Pire : le défaut de paiement peut mener à des sanctions pénales, y compris la prison, peu importe que le contribuable ait ou non les moyens de s’en acquitter.
Même logique pour l’impôt sur le revenu ou l’impôt sur les sociétés : des montants sont calculés sur la base de bénéfices purement théoriques, et ce, en contradiction flagrante avec la jurisprudence qui rappelle que l’impôt doit reposer sur la réalité économique et que la TVA a un caractère strictement pécuniaire.
2. Dérives des méthodes de contrôle
À cette injustice légale s’ajoute l’arbitraire des pratiques de contrôle fiscal : extrapolations abusives, présomptions non prouvées, absence de justification méthodologique…
Autant de méthodes qui placent trop souvent le contribuable dans l’impossibilité de se défendre.
Les tribunaux tunisiens ont déjà annulé à plusieurs reprises ce type de redressements pour manque de preuves concrètes, mais ces décisions restent sans effet sur les habitudes de l’administration.
3. Des conséquences économiques visibles et ignorées
Les créances fiscales que traînent les receveurs des finances, impossibles à recouvrer et les entreprises qui disparaissent après un redressement écrasant sont des indicateurs alarmants de l’iniquité de notre système fiscal.Pourtant, aucun travail sérieux d’analyse n’est entrepris sur ces dossiers irrécouvrables : ni études, ni rapports, ni volonté d’en tirer des leçons pour les réformes futures.
Résultat : les injustices se répètent d’année en année, nourries par la faiblesse des garanties offertes aux contribuables et par un laisser-aller des autorités. Sous prétexte de préserver l’équilibre budgétaire, on ferme les yeux sur les dérives et on alimente un cercle vicieux de méfiance et de dégradation du tissu économique.
4. Une mentalité administrative figée, même en temps de crise
L’ignorance des conditions réelles des contribuables et de leur capacité de paiement semble profondément enracinée.
Pendant la période du Covid-19, alors que le confinement paralysait le pays et que les revenus chutaient brutalement, l’administration fiscale a continué à exiger des déclarations et paiements fiscaux dans les délais habituels. Aucune suspension réelle, aucun geste d’adaptation : comme si la crise sanitaire n’avait aucune incidence sur la capacité de payer l’impôt.
5. La ponction des trésoreries par les retenues à la source
Le système fiscal tunisien a aussi trouvé le moyen de puiser directement dans les réserves financières des entreprises en augmentant les retenues à la source. Présentée comme un outil pour sécuriser les recettes et maintenir l’équilibre budgétaire, cette pratique a conduit à un excès de perception qui dépasse parfois largement l’impôt réellement dû sur les revenus et bénéfices imposables.
En conséquence, l’État se retrouve redevable d’impôts trop perçus… mais tarde à les restituer.
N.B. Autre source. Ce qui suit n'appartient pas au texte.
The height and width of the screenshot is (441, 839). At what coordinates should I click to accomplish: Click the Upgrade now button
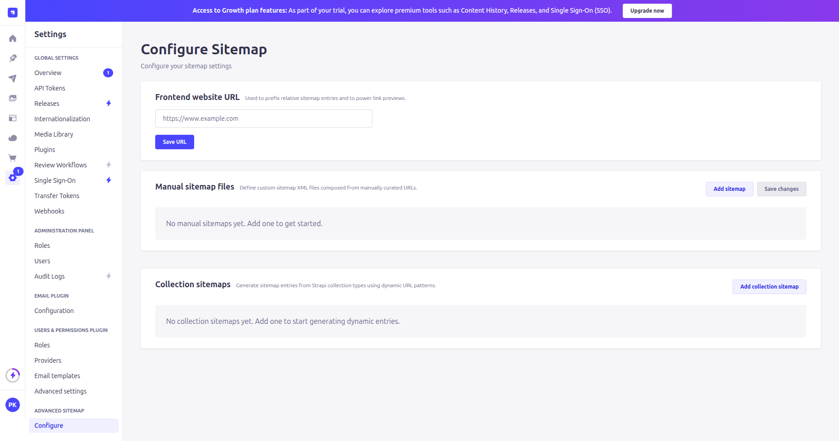point(647,10)
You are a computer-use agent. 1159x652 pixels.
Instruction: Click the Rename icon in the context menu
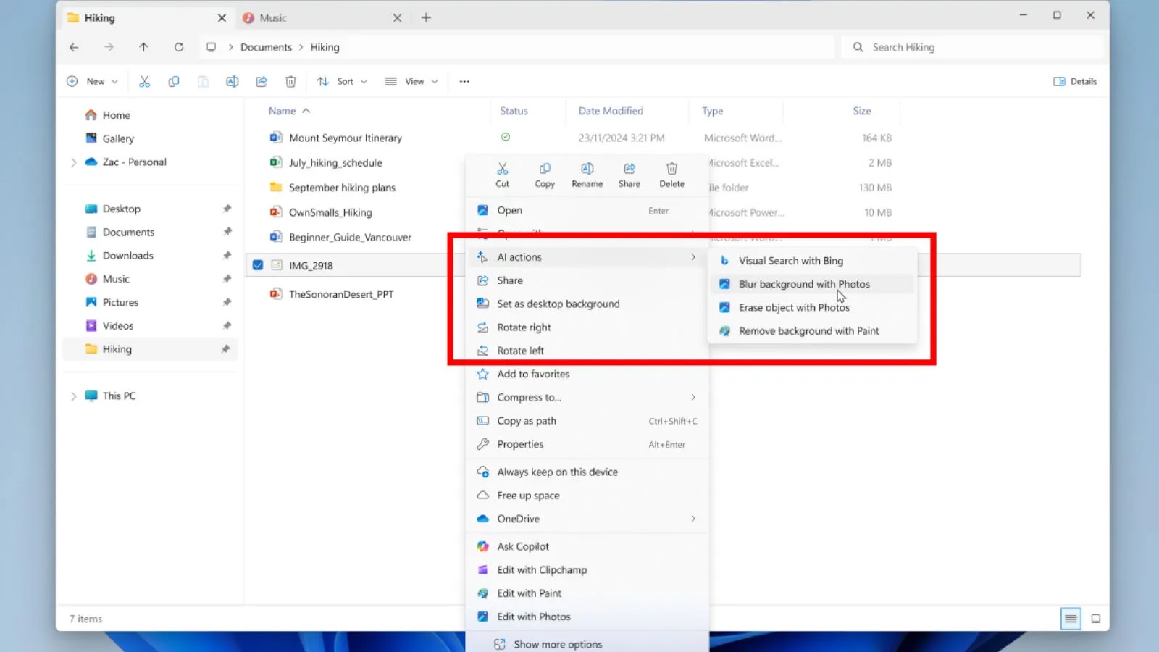(587, 174)
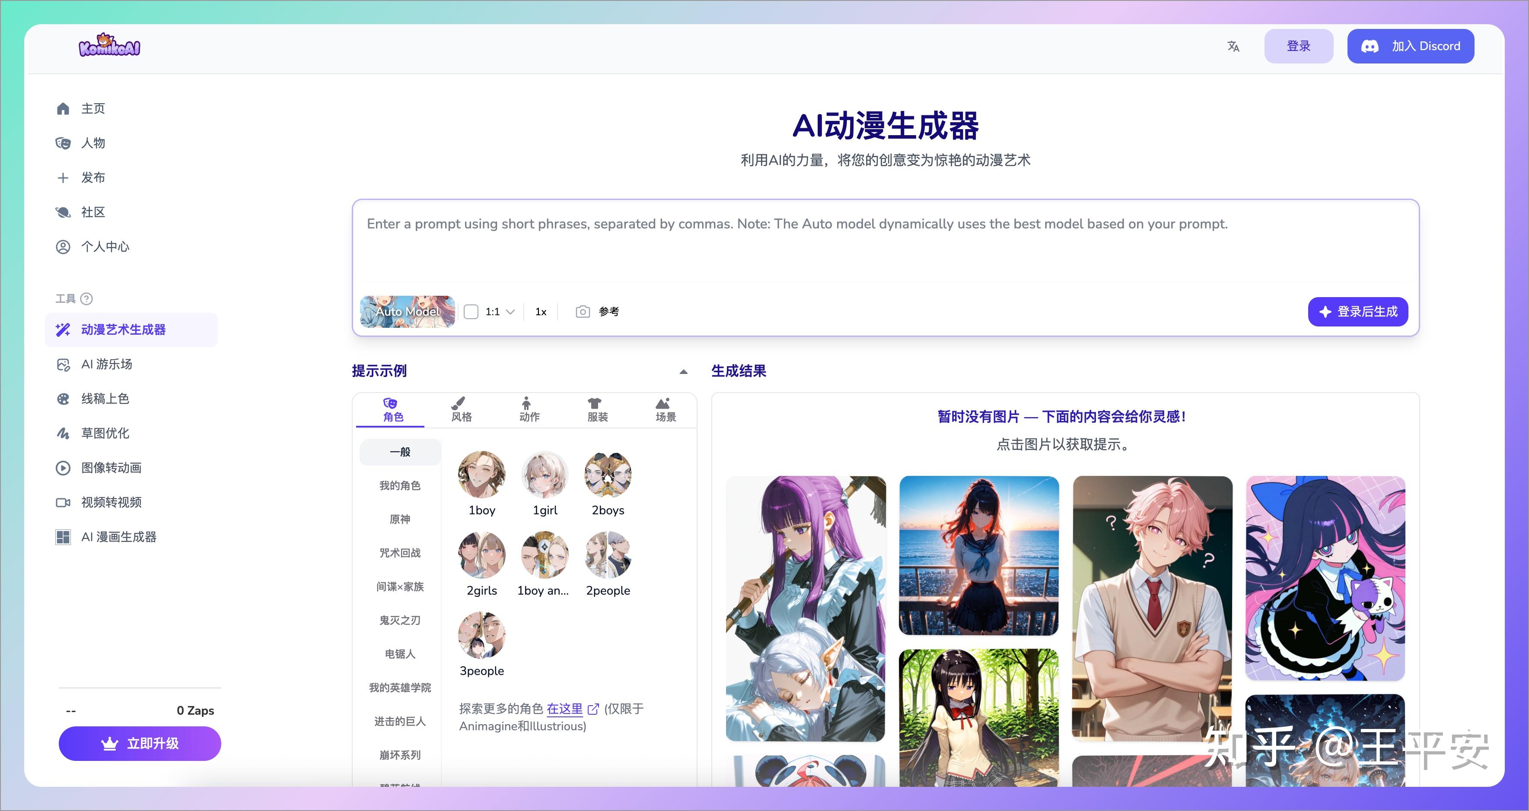The height and width of the screenshot is (811, 1529).
Task: Open the 视频转视频 video-to-video tool
Action: point(111,502)
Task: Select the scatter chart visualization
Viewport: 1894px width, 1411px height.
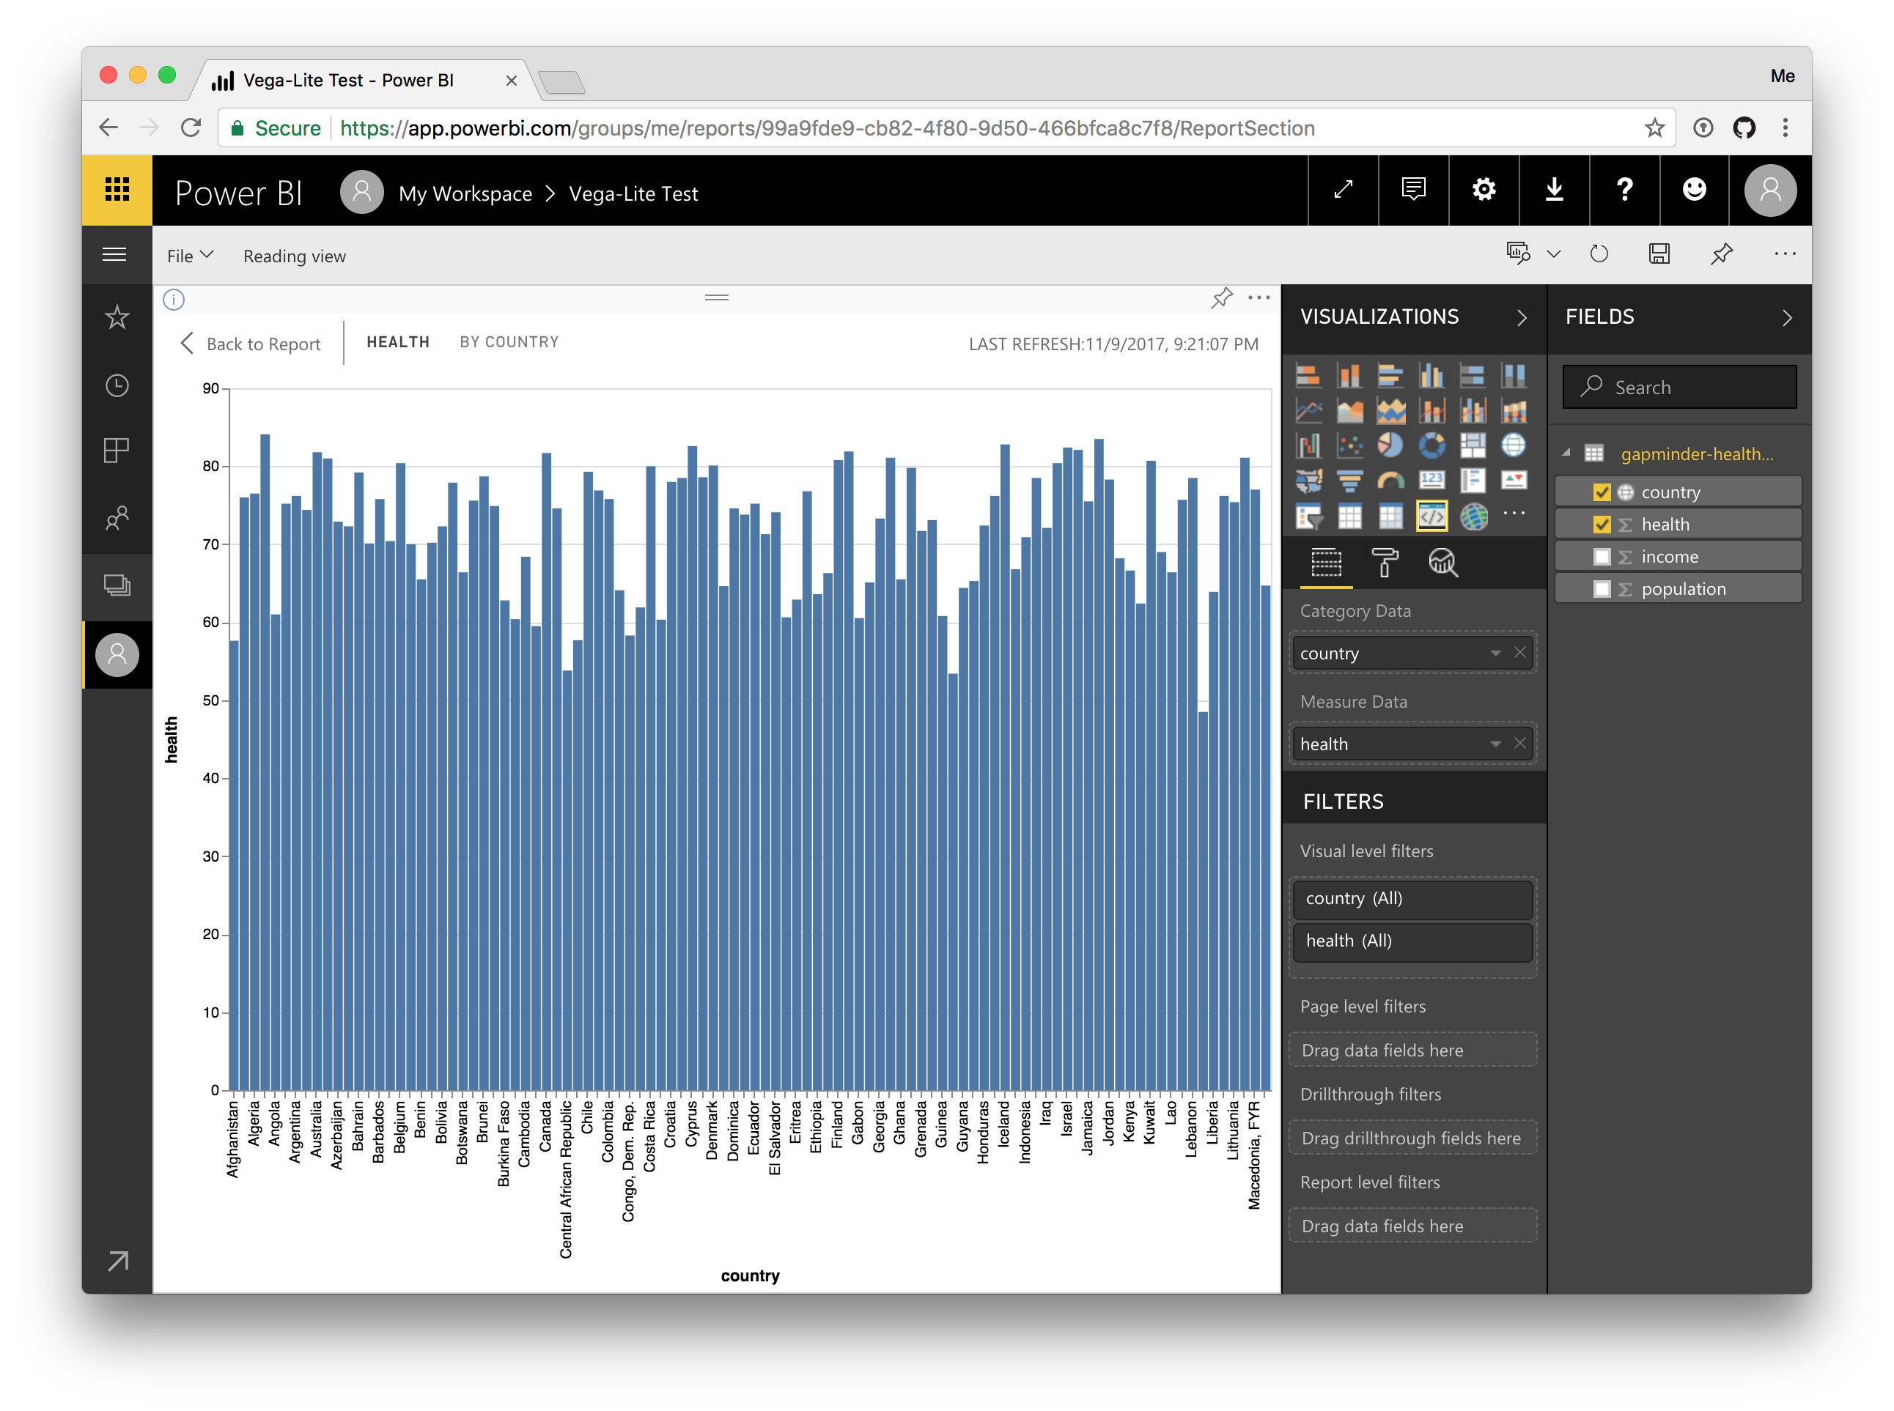Action: (1350, 445)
Les délais de remboursement, déjà longs, ne cessent de s’allonger, transformant ces trop-perçus en une forme de financement forcé et non consenti des finances publiques.
Le système fiscal tunisien ne pourra être crédible que s’il commence par revoir son fait générateur, encadrer strictement les méthodes de contrôle, renforcer les garanties du contribuable, réguler les retenues à la source, et, surtout, replacer la réalité économique au cœur de la règle fiscale.
Car un impôt juste ne se mesure pas seulement au taux qu’il applique, mais à la justice avec laquelle il est établi, recouvré… et accepté par ceux qui le paient.